Abstract Promoting brown adipose tissue (BAT) activity has been recognized as innovative therapeutic approach to improve obesity and metabolic disease. Whilst the molecular circuitry underlying thermogenic activation of BAT is well understood, the processes underlying rheostatic regulation of BAT to maintain homeostasis and avoid excessive energy dissipation remain ill-defined. Increasing cyclic AMP (cAMP) biosynthesis is key for BAT activation. Here, we demonstrate that ADCY3, an adenylyl cyclase whose expression is induced during cold exposure and regulates cAMP homeostasis in thermogenic fat, is dispensable for BAT function in lean mice, but becomes critical during obesity. Furthermore, by combining RNA-seq with epigenomic H3K4me3 profiling, we detected a novel, cold-inducible promoter that generates a 5’ truncated Adcy3-at mRNA isoform, Adcy3-at . Mice lacking only Adcy3-at , but not full-length Adcy3 , displayed increased energy expenditure already under lean conditions and were protected against obesity and ensuing metabolic imbalances.
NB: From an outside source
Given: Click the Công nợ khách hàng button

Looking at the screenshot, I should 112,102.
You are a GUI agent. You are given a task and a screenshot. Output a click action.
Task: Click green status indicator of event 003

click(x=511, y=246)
Subcellularly, translated ADCY3-AT proteins are retained in the endoplasmic reticulum (ER), did not translocate to the cell membrane, and lacked enzymatic activity. By interacting with ADCY3, ADCY3-AT retained ADCY3 in the ER and, thereby, reduced the plasma membrane pool of ADCYs available for G-protein mediated cAMP synthesis. Thereby, ADCY3-AT acts as a signaling rheostat in BAT, limiting adverse consequences of uncurbed cAMP activity after long-term BAT activation. Adcy3-at induction was driven by a cold-induced, truncated isoform of the transcriptional cofactor PPARGC1A (PPARG Coactivator 1 Alpha, PPARGC1A-AT). Expression of Ppargc1a-at and Adcy3-at are evolutionary conserved, indicating that transcriptional rewiring by commissioning of alternative promoters is key for thermogenic fat function.